Bin Laden death will not affect Qaeda

A founding member of Egypt's Islamic Jihad and friend of Al-Qaeda's new chief Ayman Al-Zawahiri told AFP Tuesday that Osama bin Laden's death will not affect the organisation and pleaded against revenge attacks.
Aboud al-Zumur, who was in jail with Zawahiri after the assassination of Egyptian president Anwar Sadat in 1981, said bin Laden was a "martyr" whose death at the hands of US special forces in Pakistan "will solve nothing."
"Al-Qaeda is not a person, it is an institution," said Zumur, who was freed from prison after a popular revolt ousted president Hosni Mubarak in February.
"Solving the problem entails withdrawing from occupied territories and a balance in US policy towards Palestine."
Zumur said the mass protests that toppled the regimes in both Tunisia and Egypt had sapped support for militant groups because they showed there was another way to confront tyrants.
"They have created a new mechanism to hold regimes accountable," he said. "This has lessened the support and importance of armed struggle."
Speaking in Cairo, Zumur pleaded with bin Laden's sympathisers not to take revenge for the jihadist leader's assassination.

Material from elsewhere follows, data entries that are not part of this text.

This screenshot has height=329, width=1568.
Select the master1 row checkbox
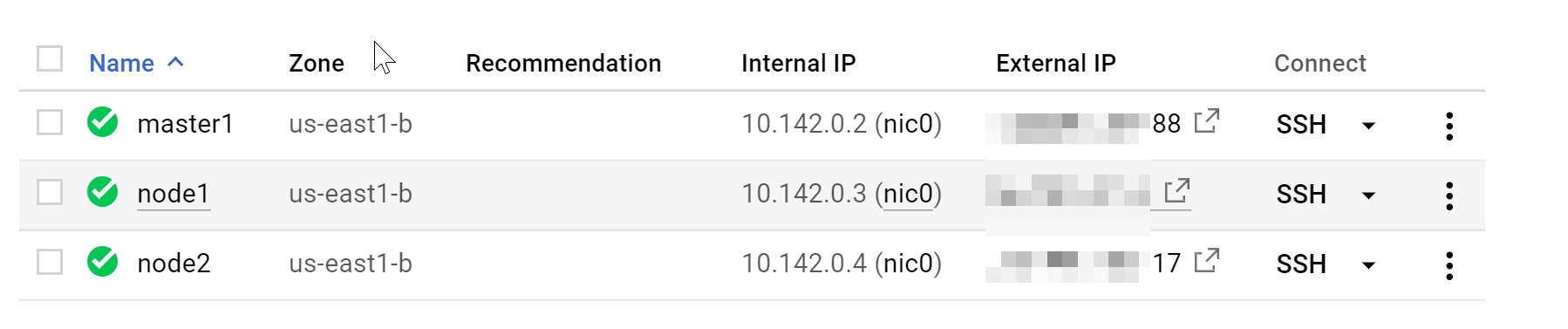point(50,122)
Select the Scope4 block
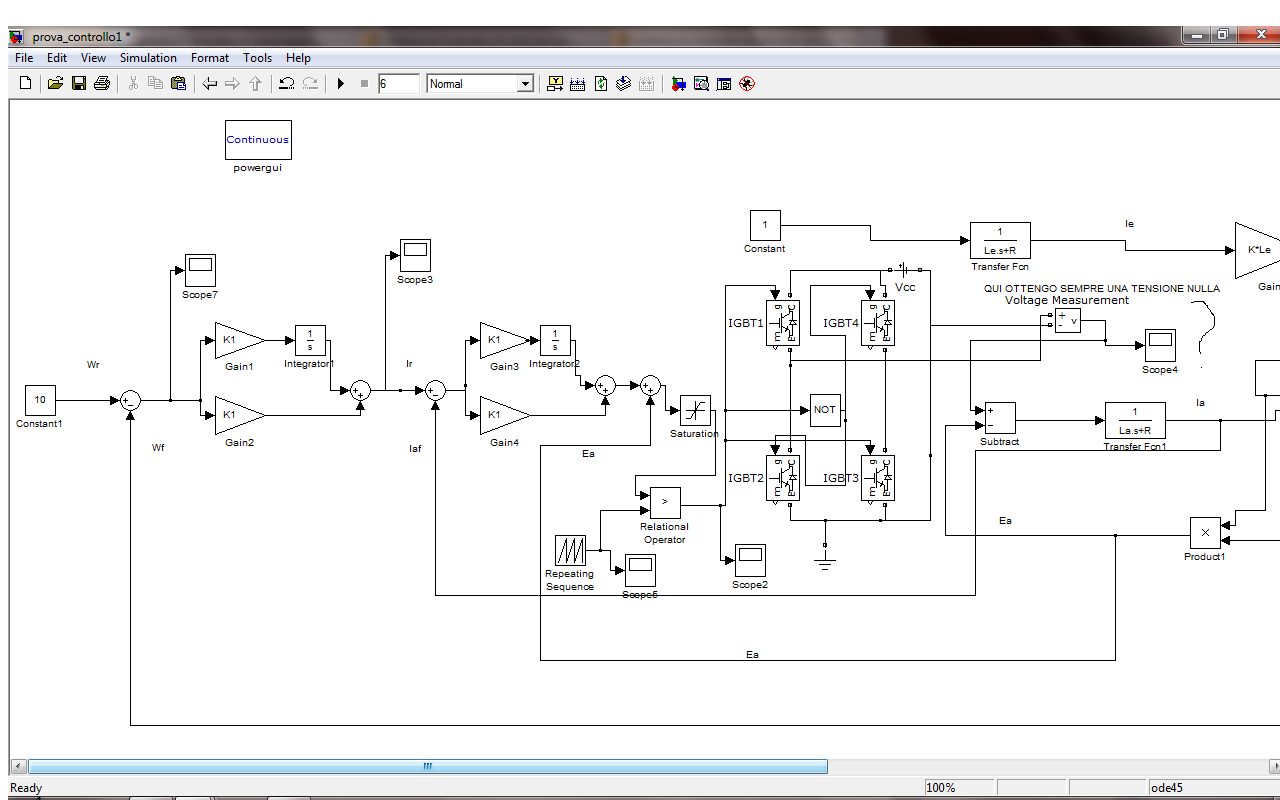Viewport: 1280px width, 800px height. [1160, 345]
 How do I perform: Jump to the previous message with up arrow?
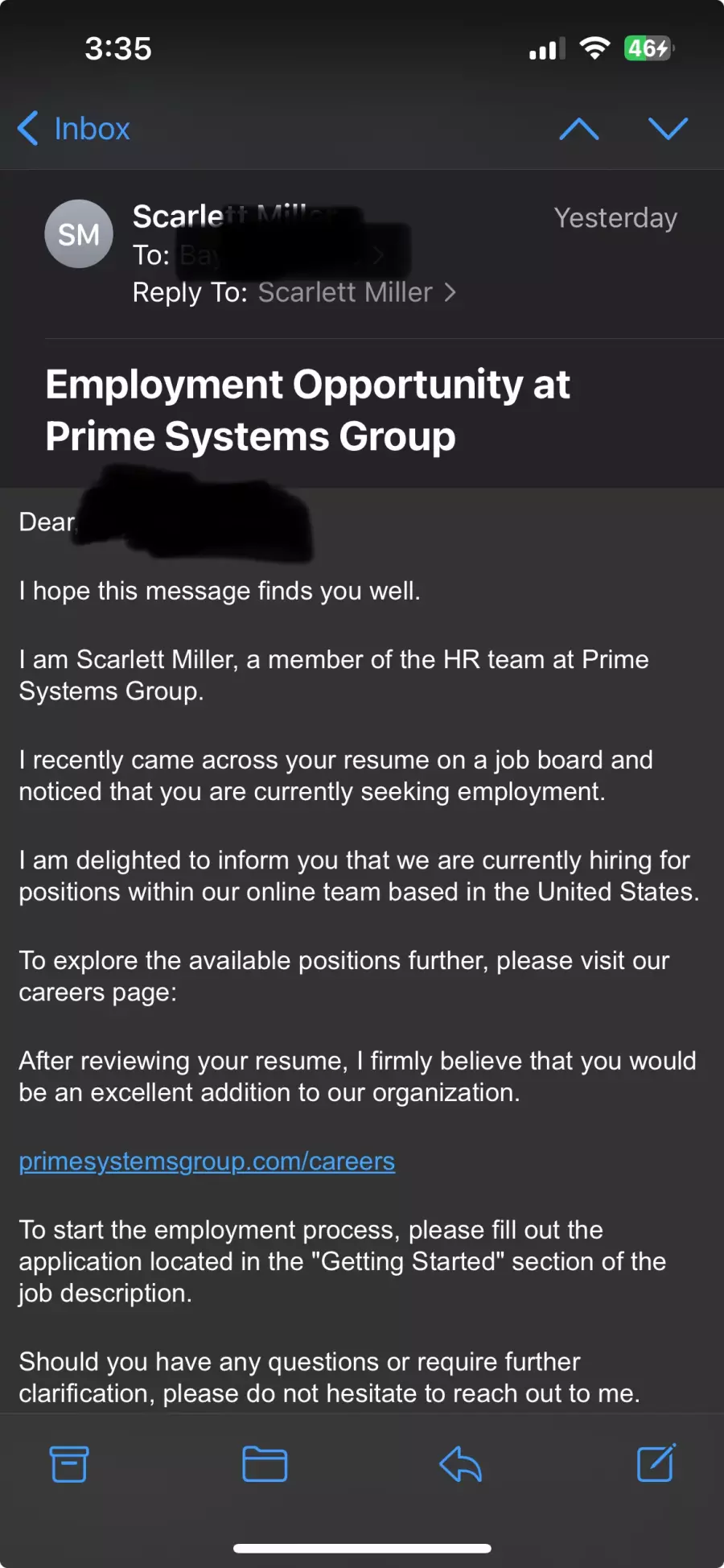(579, 129)
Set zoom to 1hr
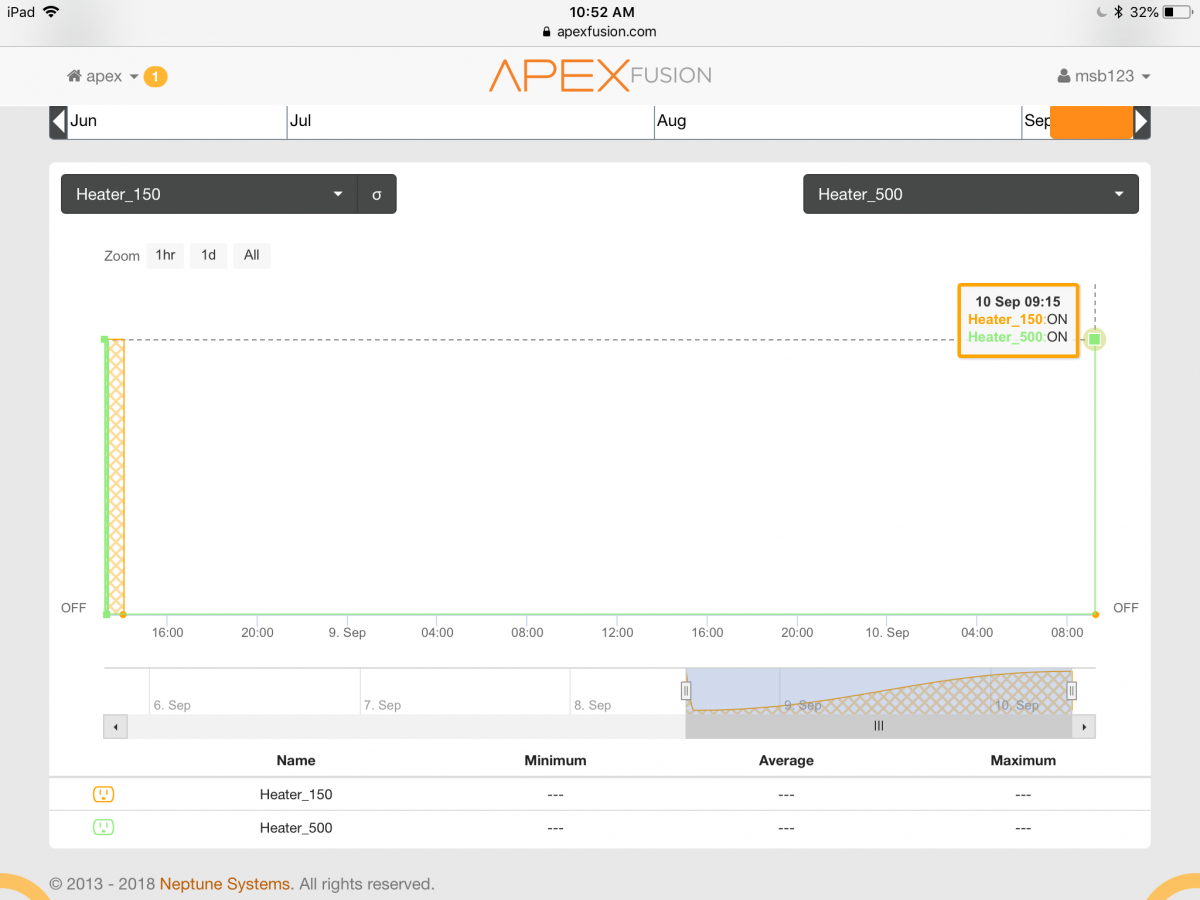 tap(165, 255)
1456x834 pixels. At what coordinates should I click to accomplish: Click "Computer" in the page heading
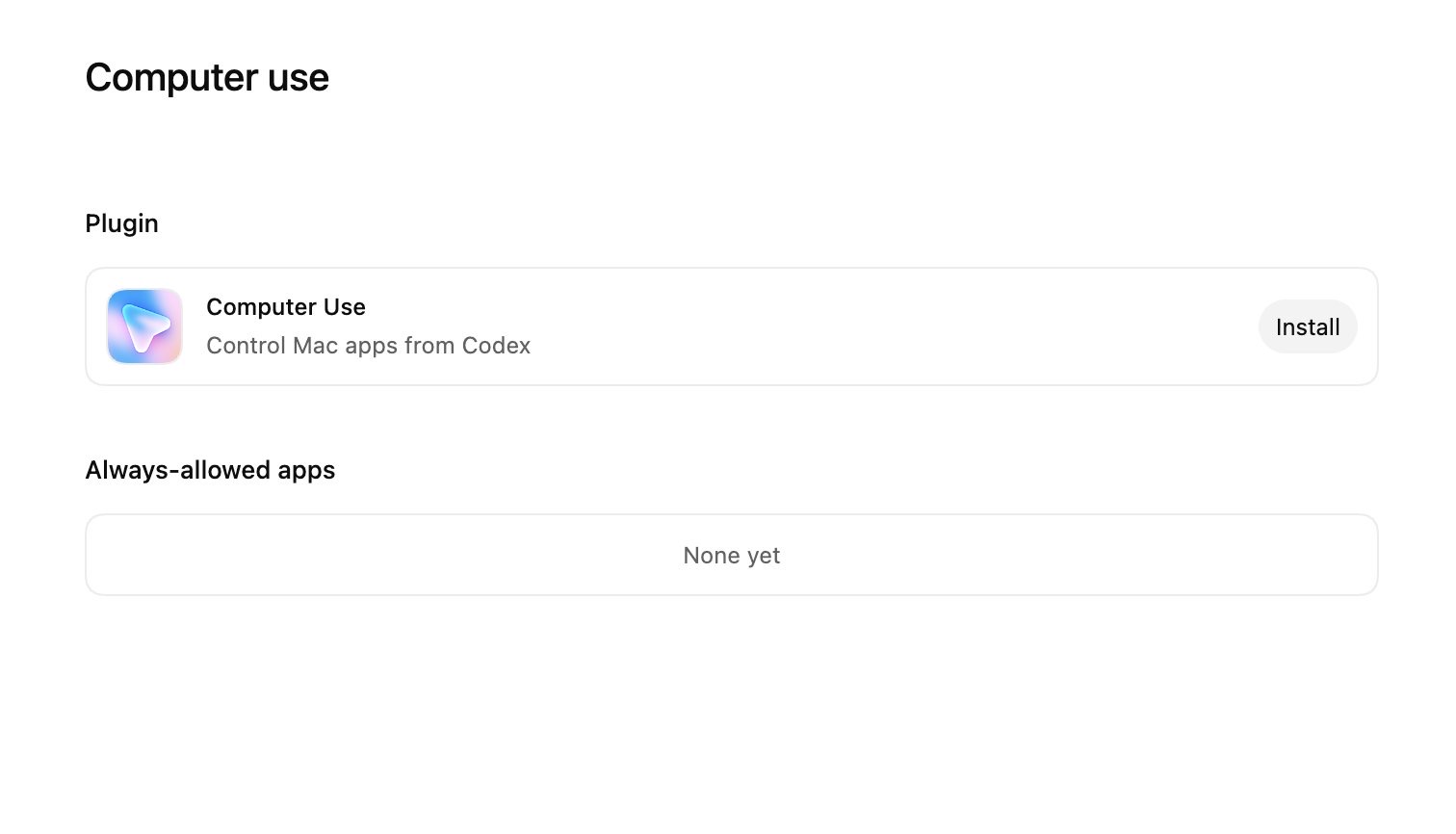pos(171,78)
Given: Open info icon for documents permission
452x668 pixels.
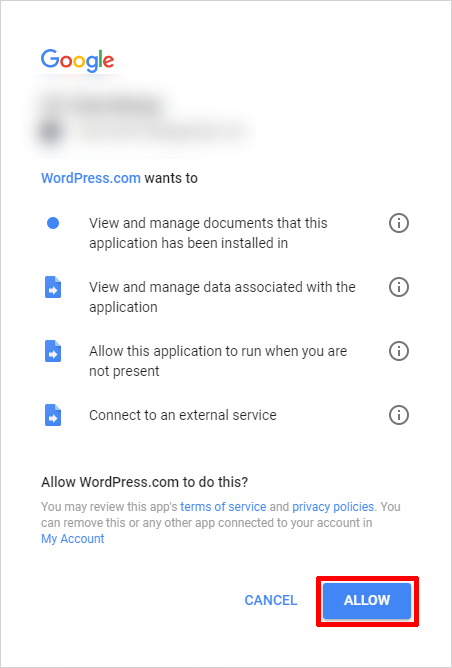Looking at the screenshot, I should (399, 223).
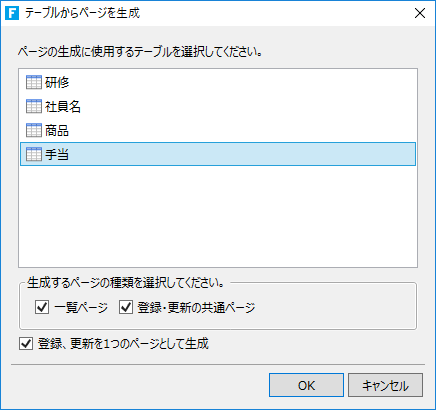Click the Forguma app icon in title bar
Viewport: 436px width, 410px height.
pos(12,13)
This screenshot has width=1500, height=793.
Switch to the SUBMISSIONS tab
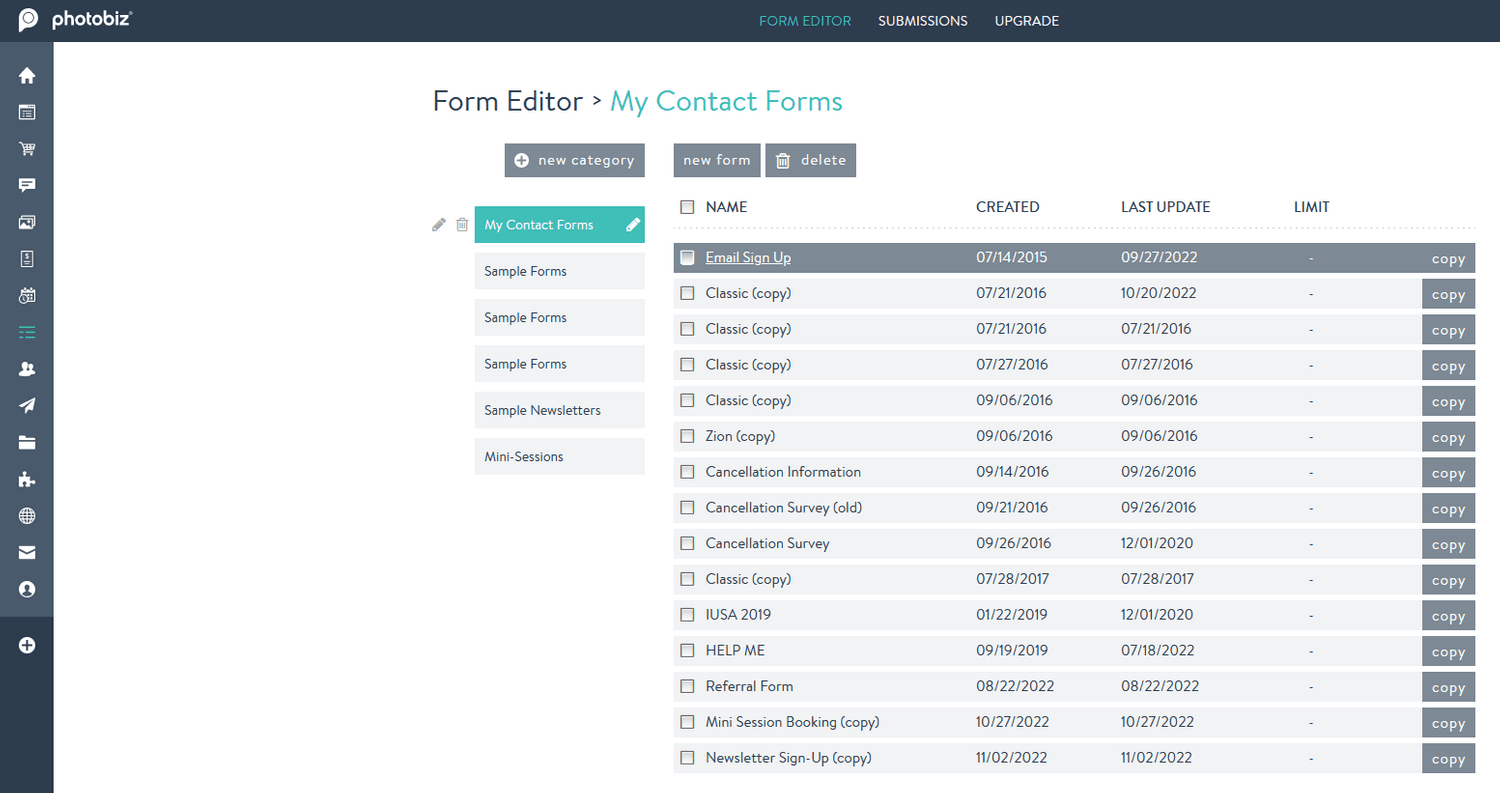click(922, 20)
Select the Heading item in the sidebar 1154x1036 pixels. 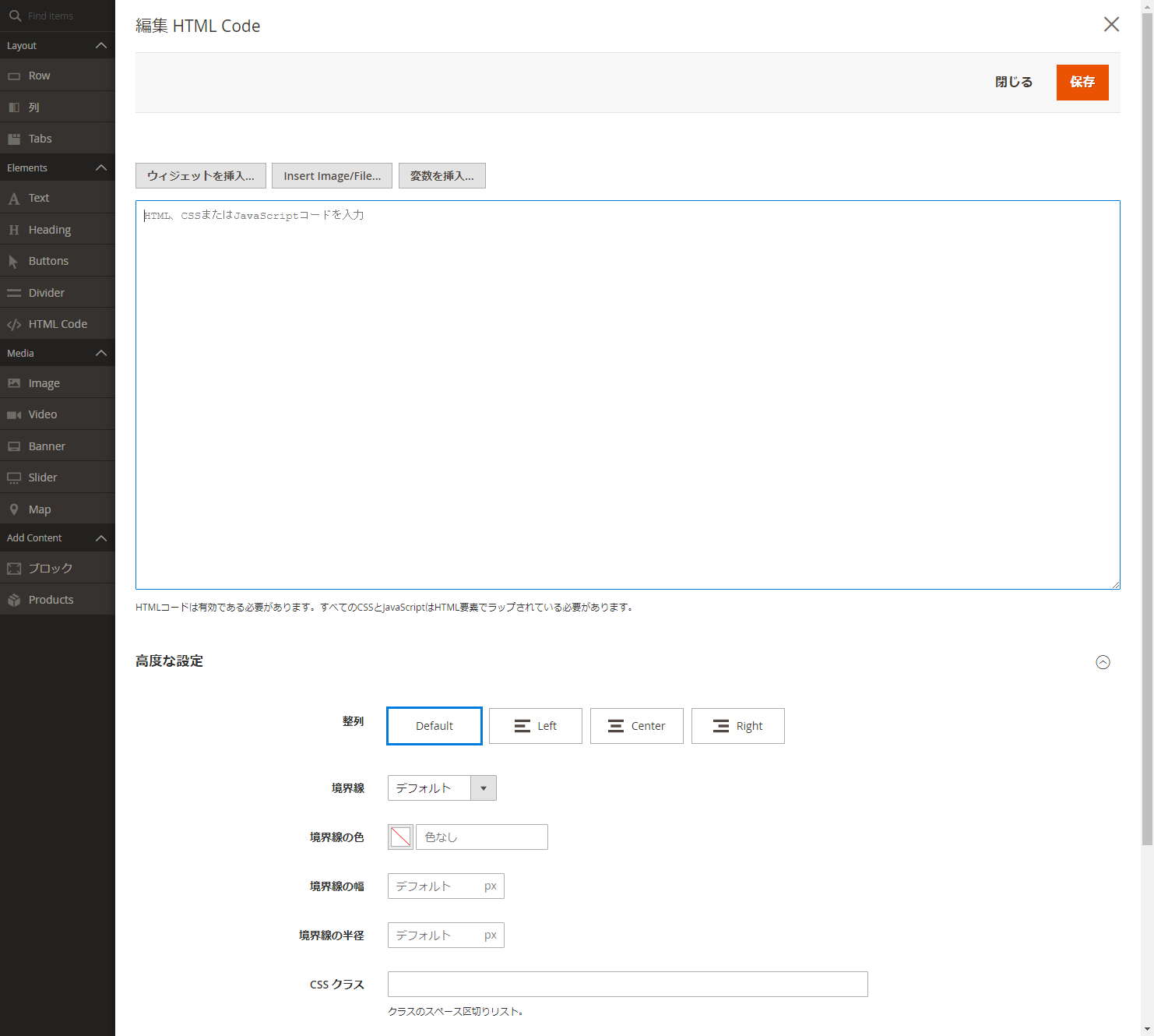pos(50,230)
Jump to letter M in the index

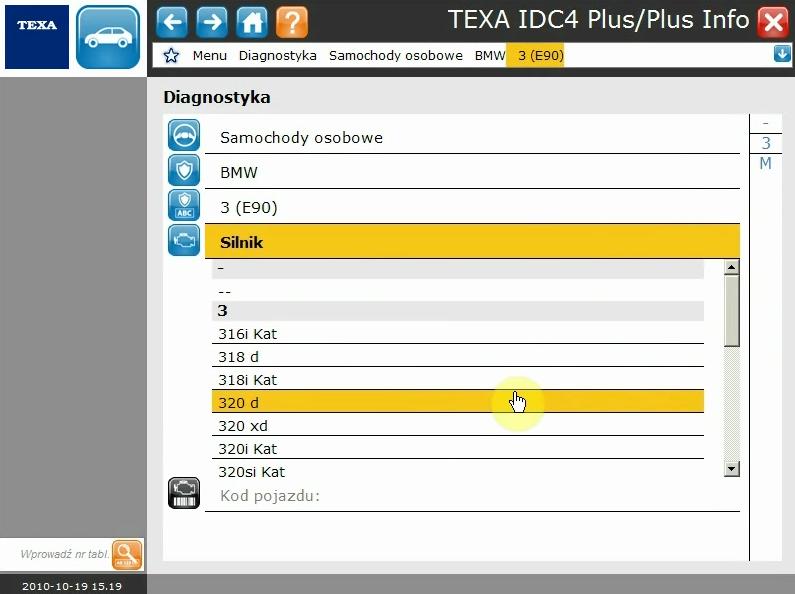click(765, 164)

"I say to them, be patient. Don't seek revenge. If you attack tourists or embassies, you will be attacking innocents."
The US State Department issued a warning to its citizens abroad after bin Laden's death.
Zumur said that Zawahiri, the 59-year-old surgeon and former Islamic Jihad member who has long been considered the real mastermind in Al-Qaeda's war against the United States and Arab regimes, was a "good-hearted" man.
"He is a dear friend of mine. We were imprisoned together for three years. He is a good man -- good-hearted -- who has been placed in difficult circumstances," he said.
Zumur was one of the last Islamic Jihad members released from prison after the military took power following Mubarak's resignation.
Zawahiri's brother Mohammed, who has been sentenced to death, was released in March, only to be re-arrested just days later. The military gave no explanation as to why he was set free and then jailed again.
Ayman al-Zawahiri, now the United State's most wanted man, was jailed for three years in Egypt for militancy and was implicated in Sadat's assassination and a 1997 massacre of tourists in Luxor.
Facing a death sentence, he left Egypt in the mid-1980s initially for Saudi Arabia, but soon headed for Pakistan's northwestern city of Peshawar where the resistance to the Soviet occupation of Afghanistan was based, and then to Afghanistan, where he joined forces with bin Laden.